[MATERIAL FOR THE TASK Boundary: Start]

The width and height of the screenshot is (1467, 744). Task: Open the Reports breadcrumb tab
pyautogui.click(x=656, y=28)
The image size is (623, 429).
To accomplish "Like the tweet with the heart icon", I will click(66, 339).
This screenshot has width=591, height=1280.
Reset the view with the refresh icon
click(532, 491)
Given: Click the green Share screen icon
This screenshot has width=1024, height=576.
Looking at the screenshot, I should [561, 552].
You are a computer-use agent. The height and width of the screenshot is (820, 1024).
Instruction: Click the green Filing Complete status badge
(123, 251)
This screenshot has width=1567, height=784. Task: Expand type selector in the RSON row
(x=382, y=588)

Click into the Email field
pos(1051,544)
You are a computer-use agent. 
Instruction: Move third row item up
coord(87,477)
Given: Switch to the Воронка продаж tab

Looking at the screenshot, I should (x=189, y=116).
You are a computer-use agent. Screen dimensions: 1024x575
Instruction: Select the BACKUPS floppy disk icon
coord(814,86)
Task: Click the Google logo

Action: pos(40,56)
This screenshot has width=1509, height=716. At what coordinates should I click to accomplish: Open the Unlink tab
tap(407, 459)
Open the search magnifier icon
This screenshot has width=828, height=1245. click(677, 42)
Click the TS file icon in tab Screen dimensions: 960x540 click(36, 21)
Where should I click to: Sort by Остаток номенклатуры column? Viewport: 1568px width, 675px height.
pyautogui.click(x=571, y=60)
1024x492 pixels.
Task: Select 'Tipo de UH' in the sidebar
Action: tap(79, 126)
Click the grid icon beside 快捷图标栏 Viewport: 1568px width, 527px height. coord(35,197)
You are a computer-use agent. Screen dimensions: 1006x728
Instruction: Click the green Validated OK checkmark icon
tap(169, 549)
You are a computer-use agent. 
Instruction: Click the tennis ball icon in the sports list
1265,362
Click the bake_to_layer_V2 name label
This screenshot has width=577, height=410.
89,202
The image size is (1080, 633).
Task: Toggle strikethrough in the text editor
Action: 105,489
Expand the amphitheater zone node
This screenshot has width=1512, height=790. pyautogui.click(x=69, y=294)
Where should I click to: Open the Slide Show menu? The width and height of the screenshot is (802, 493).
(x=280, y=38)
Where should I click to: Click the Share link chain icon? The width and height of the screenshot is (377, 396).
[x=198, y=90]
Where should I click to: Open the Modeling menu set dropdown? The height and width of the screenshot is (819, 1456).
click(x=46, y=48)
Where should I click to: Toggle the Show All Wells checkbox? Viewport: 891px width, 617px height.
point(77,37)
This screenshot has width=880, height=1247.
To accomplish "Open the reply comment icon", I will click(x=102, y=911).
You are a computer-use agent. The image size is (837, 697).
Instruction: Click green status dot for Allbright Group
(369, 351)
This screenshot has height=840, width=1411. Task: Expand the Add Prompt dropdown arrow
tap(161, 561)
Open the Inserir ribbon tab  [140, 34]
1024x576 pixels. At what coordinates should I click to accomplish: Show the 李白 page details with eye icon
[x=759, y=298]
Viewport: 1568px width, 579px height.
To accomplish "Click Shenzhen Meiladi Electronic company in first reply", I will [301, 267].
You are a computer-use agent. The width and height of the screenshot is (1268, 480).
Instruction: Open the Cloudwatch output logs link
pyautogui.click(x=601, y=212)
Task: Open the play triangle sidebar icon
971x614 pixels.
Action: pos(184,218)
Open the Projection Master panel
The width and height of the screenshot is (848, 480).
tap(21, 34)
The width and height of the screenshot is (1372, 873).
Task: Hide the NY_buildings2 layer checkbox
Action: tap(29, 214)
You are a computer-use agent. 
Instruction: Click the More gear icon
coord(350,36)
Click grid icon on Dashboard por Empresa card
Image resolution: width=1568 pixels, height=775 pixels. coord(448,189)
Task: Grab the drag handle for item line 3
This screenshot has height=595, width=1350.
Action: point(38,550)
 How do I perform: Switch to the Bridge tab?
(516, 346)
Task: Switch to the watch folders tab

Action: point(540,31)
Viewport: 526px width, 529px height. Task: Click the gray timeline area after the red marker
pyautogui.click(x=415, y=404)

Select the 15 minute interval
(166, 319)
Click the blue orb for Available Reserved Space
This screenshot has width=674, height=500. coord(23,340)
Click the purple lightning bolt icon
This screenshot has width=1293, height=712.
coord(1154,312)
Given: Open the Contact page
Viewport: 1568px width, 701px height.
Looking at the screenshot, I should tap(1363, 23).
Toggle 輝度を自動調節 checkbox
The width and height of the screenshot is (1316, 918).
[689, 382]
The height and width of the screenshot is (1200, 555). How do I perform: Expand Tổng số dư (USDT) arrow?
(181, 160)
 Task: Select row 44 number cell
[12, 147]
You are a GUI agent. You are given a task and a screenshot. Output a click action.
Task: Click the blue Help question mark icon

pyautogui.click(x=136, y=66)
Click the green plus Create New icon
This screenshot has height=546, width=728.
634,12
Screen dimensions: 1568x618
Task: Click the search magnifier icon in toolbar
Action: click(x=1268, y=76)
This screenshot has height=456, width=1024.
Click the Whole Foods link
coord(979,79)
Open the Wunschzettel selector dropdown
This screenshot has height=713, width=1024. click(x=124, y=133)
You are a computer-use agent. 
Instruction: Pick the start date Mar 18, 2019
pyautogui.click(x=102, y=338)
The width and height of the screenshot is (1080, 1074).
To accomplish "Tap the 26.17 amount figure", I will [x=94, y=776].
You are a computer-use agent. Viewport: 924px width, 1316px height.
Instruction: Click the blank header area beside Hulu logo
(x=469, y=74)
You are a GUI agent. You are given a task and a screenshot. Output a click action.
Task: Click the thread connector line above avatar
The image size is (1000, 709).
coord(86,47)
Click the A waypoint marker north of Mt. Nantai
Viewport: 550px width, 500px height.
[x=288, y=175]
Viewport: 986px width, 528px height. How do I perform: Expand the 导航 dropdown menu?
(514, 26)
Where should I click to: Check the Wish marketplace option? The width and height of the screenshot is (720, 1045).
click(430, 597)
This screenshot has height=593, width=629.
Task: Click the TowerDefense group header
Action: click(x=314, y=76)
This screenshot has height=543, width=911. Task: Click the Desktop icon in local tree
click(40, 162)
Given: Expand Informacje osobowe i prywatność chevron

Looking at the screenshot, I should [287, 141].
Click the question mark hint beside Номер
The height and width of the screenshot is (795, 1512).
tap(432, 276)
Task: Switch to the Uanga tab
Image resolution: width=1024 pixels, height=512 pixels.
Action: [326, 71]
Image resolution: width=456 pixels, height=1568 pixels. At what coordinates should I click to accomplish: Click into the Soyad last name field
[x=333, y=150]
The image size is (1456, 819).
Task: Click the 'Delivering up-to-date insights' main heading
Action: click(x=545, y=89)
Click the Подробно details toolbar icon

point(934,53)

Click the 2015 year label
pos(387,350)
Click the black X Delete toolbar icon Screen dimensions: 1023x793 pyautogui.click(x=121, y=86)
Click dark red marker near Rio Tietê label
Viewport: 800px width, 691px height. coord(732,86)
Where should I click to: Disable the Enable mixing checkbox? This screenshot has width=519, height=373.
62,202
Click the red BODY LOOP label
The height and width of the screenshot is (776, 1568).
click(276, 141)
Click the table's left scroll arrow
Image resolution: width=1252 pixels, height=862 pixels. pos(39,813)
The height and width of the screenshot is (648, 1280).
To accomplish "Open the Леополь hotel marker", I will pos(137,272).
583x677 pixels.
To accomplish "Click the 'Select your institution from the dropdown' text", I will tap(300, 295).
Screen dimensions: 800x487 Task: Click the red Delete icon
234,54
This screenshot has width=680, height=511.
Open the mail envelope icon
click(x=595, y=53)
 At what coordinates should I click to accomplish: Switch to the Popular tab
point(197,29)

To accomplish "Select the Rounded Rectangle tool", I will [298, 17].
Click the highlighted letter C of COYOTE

[MATERIAL FOR THE TASK Boundary: End]

● ABOUT THIS TASK:
Copy out all of the lines above exactly.

● YOUR SOLUTION:
The width and height of the screenshot is (1467, 744). Task: Open the Reports breadcrumb tab
pyautogui.click(x=656, y=28)
The image size is (623, 429).
To accomplish "Like the tweet with the heart icon", I will click(66, 339).
This screenshot has width=591, height=1280.
Reset the view with the refresh icon
click(532, 491)
Given: Click the green Share screen icon
This screenshot has width=1024, height=576.
Looking at the screenshot, I should [561, 552].
You are a computer-use agent. The height and width of the screenshot is (820, 1024).
Instruction: Click the green Filing Complete status badge
(123, 251)
This screenshot has width=1567, height=784. Task: Expand type selector in the RSON row
(x=382, y=588)

Click into the Email field
pos(1051,544)
You are a computer-use agent. 
Instruction: Move third row item up
coord(87,477)
Given: Switch to the Воронка продаж tab

Looking at the screenshot, I should (x=189, y=116).
You are a computer-use agent. Screen dimensions: 1024x575
Instruction: Select the BACKUPS floppy disk icon
coord(814,86)
Task: Click the Google logo

Action: pos(40,56)
This screenshot has width=1509, height=716. At what coordinates should I click to accomplish: Open the Unlink tab
tap(407, 459)
Open the search magnifier icon
This screenshot has width=828, height=1245. click(677, 42)
Click the TS file icon in tab Screen dimensions: 960x540 click(36, 21)
Where should I click to: Sort by Остаток номенклатуры column? Viewport: 1568px width, 675px height.
pyautogui.click(x=571, y=60)
1024x492 pixels.
Task: Select 'Tipo de UH' in the sidebar
Action: tap(79, 126)
Click the grid icon beside 快捷图标栏 Viewport: 1568px width, 527px height. coord(35,197)
You are a computer-use agent. Screen dimensions: 1006x728
Instruction: Click the green Validated OK checkmark icon
tap(169, 549)
You are a computer-use agent. 
Instruction: Click the tennis ball icon in the sports list
1265,362
Click the bake_to_layer_V2 name label
This screenshot has width=577, height=410.
89,202
The image size is (1080, 633).
Task: Toggle strikethrough in the text editor
Action: 105,489
Expand the amphitheater zone node
This screenshot has width=1512, height=790. pyautogui.click(x=69, y=294)
Where should I click to: Open the Slide Show menu? The width and height of the screenshot is (802, 493).
(x=280, y=38)
Where should I click to: Click the Share link chain icon? The width and height of the screenshot is (377, 396).
[x=198, y=90]
Where should I click to: Open the Modeling menu set dropdown? The height and width of the screenshot is (819, 1456).
click(x=46, y=48)
Where should I click to: Toggle the Show All Wells checkbox? Viewport: 891px width, 617px height.
point(77,37)
This screenshot has width=880, height=1247.
To accomplish "Open the reply comment icon", I will click(x=102, y=911).
You are a computer-use agent. The image size is (837, 697).
Instruction: Click green status dot for Allbright Group
(369, 351)
This screenshot has height=840, width=1411. Task: Expand the Add Prompt dropdown arrow
tap(161, 561)
Open the Inserir ribbon tab  [140, 34]
1024x576 pixels. At what coordinates should I click to accomplish: Show the 李白 page details with eye icon
[x=759, y=298]
Viewport: 1568px width, 579px height.
To accomplish "Click Shenzhen Meiladi Electronic company in first reply", I will [301, 267].
You are a computer-use agent. The width and height of the screenshot is (1268, 480).
Instruction: Open the Cloudwatch output logs link
pyautogui.click(x=601, y=212)
Task: Open the play triangle sidebar icon
971x614 pixels.
Action: pos(184,218)
Open the Projection Master panel
The width and height of the screenshot is (848, 480).
tap(21, 34)
The width and height of the screenshot is (1372, 873).
Task: Hide the NY_buildings2 layer checkbox
Action: tap(29, 214)
You are a computer-use agent. 
Instruction: Click the More gear icon
coord(350,36)
Click grid icon on Dashboard por Empresa card
Image resolution: width=1568 pixels, height=775 pixels. coord(448,189)
Task: Grab the drag handle for item line 3
This screenshot has height=595, width=1350.
Action: point(38,550)
 How do I perform: Switch to the Bridge tab?
(516, 346)
Task: Switch to the watch folders tab

Action: point(540,31)
Viewport: 526px width, 529px height. Task: Click the gray timeline area after the red marker
pyautogui.click(x=415, y=404)

Select the 15 minute interval
(166, 319)
Click the blue orb for Available Reserved Space
This screenshot has width=674, height=500. coord(23,340)
Click the purple lightning bolt icon
This screenshot has width=1293, height=712.
coord(1154,312)
Given: Open the Contact page
Viewport: 1568px width, 701px height.
Looking at the screenshot, I should tap(1363, 23).
Toggle 輝度を自動調節 checkbox
The width and height of the screenshot is (1316, 918).
[689, 382]
The height and width of the screenshot is (1200, 555). How do I perform: Expand Tổng số dư (USDT) arrow?
(181, 160)
 Task: Select row 44 number cell
[12, 147]
You are a GUI agent. You are given a task and a screenshot. Output a click action.
Task: Click the blue Help question mark icon

pyautogui.click(x=136, y=66)
Click the green plus Create New icon
This screenshot has height=546, width=728.
634,12
Screen dimensions: 1568x618
Task: Click the search magnifier icon in toolbar
Action: click(x=1268, y=76)
This screenshot has height=456, width=1024.
Click the Whole Foods link
coord(979,79)
Open the Wunschzettel selector dropdown
This screenshot has height=713, width=1024. click(x=124, y=133)
You are a computer-use agent. 
Instruction: Pick the start date Mar 18, 2019
pyautogui.click(x=102, y=338)
The width and height of the screenshot is (1080, 1074).
To accomplish "Tap the 26.17 amount figure", I will [x=94, y=776].
You are a computer-use agent. Viewport: 924px width, 1316px height.
Instruction: Click the blank header area beside Hulu logo
(x=469, y=74)
You are a GUI agent. You are given a task and a screenshot. Output a click action.
Task: Click the thread connector line above avatar
The image size is (1000, 709).
coord(86,47)
Click the A waypoint marker north of Mt. Nantai
Viewport: 550px width, 500px height.
[x=288, y=175]
Viewport: 986px width, 528px height. How do I perform: Expand the 导航 dropdown menu?
(514, 26)
Where should I click to: Check the Wish marketplace option? The width and height of the screenshot is (720, 1045).
click(430, 597)
This screenshot has height=593, width=629.
Task: Click the TowerDefense group header
Action: click(x=314, y=76)
This screenshot has height=543, width=911. Task: Click the Desktop icon in local tree
click(40, 162)
Given: Expand Informacje osobowe i prywatność chevron

Looking at the screenshot, I should [287, 141].
Click the question mark hint beside Номер
The height and width of the screenshot is (795, 1512).
tap(432, 276)
Task: Switch to the Uanga tab
Image resolution: width=1024 pixels, height=512 pixels.
Action: [326, 71]
Image resolution: width=456 pixels, height=1568 pixels. At what coordinates should I click to accomplish: Click into the Soyad last name field
[x=333, y=150]
The image size is (1456, 819).
Task: Click the 'Delivering up-to-date insights' main heading
Action: click(x=545, y=89)
Click the Подробно details toolbar icon

point(934,53)

Click the 2015 year label
pos(387,350)
Click the black X Delete toolbar icon Screen dimensions: 1023x793 pyautogui.click(x=121, y=86)
Click dark red marker near Rio Tietê label
Viewport: 800px width, 691px height. coord(732,86)
Where should I click to: Disable the Enable mixing checkbox? This screenshot has width=519, height=373.
62,202
Click the red BODY LOOP label
The height and width of the screenshot is (776, 1568).
click(276, 141)
Click the table's left scroll arrow
Image resolution: width=1252 pixels, height=862 pixels. pos(39,813)
The height and width of the screenshot is (648, 1280).
To accomplish "Open the Леополь hotel marker", I will pos(137,272).
583x677 pixels.
To accomplish "Click the 'Select your institution from the dropdown' text", I will tap(300, 295).
Screen dimensions: 800x487 Task: Click the red Delete icon
234,54
This screenshot has width=680, height=511.
Open the mail envelope icon
click(x=595, y=53)
 At what coordinates should I click to accomplish: Switch to the Popular tab
point(197,29)

To accomplish "Select the Rounded Rectangle tool", I will [298, 17].
Click the highlighted letter C of COYOTE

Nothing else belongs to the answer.